On the economic data, the number of Americans who initially applied for jobless benefits in the week ending Dec. 28 dropped 2, 000 to 339,000 from the previous week's upwardly revised figure of 341,000, said the Labor Department on Thursday.
Economic activity in the manufacturing sector expanded in December for the seventh consecutive month, registering 57, the second highest reading for 2013, according to the Institute for Supply Management, a global supply management association.
Separately, business conditions in the U.S. manufacturing sector improved at its fastest rate in 11 months in December, standing at 55.0 from 54.7 a month ago, financial data firm Markit reported Thursday.

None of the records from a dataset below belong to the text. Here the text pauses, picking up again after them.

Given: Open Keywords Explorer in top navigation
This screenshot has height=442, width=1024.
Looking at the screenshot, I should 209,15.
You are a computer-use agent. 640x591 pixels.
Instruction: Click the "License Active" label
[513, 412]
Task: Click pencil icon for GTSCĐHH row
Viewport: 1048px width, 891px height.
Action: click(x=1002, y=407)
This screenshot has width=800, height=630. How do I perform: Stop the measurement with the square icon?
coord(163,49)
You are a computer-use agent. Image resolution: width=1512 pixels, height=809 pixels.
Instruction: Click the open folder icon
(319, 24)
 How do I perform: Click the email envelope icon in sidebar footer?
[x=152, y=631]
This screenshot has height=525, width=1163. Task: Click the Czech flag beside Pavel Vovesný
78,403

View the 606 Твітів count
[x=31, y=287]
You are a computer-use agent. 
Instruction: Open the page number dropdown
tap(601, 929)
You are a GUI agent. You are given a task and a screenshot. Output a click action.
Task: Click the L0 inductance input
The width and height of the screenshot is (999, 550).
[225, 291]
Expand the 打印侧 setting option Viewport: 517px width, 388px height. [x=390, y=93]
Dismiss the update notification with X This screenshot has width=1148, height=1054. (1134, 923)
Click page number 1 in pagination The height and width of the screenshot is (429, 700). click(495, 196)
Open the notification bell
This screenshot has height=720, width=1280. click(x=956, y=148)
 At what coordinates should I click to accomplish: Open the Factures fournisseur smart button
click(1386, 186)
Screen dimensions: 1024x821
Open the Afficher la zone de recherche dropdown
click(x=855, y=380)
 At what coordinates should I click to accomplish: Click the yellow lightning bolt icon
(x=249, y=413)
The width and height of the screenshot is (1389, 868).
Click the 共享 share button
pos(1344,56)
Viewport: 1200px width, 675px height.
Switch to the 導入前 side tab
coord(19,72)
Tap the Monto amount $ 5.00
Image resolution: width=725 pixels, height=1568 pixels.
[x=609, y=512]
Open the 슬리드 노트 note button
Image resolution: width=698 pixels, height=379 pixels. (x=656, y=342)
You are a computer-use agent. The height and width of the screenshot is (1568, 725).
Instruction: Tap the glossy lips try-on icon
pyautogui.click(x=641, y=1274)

Traders believed that the outlook for further tapering is the primary reason for oil prices' dive.
The U.S. dollar rose against a basket of major currencies after the data showed U.S. jobless claims fell and manufacturing expanded.
The gain in the U.S. currency also triggered the drop in oil prices. A stronger dollar reduced oil's investment appeal to traders using other currencies.
Light, sweet crude for February delivery lost 2.98 dollars to settle at 95.44 U.S. dollars a barrel on the New York Mercantile Exchange,while Brent crude for February delivery decreased 3.02 dollars to close at 107.78 dollars a barrel.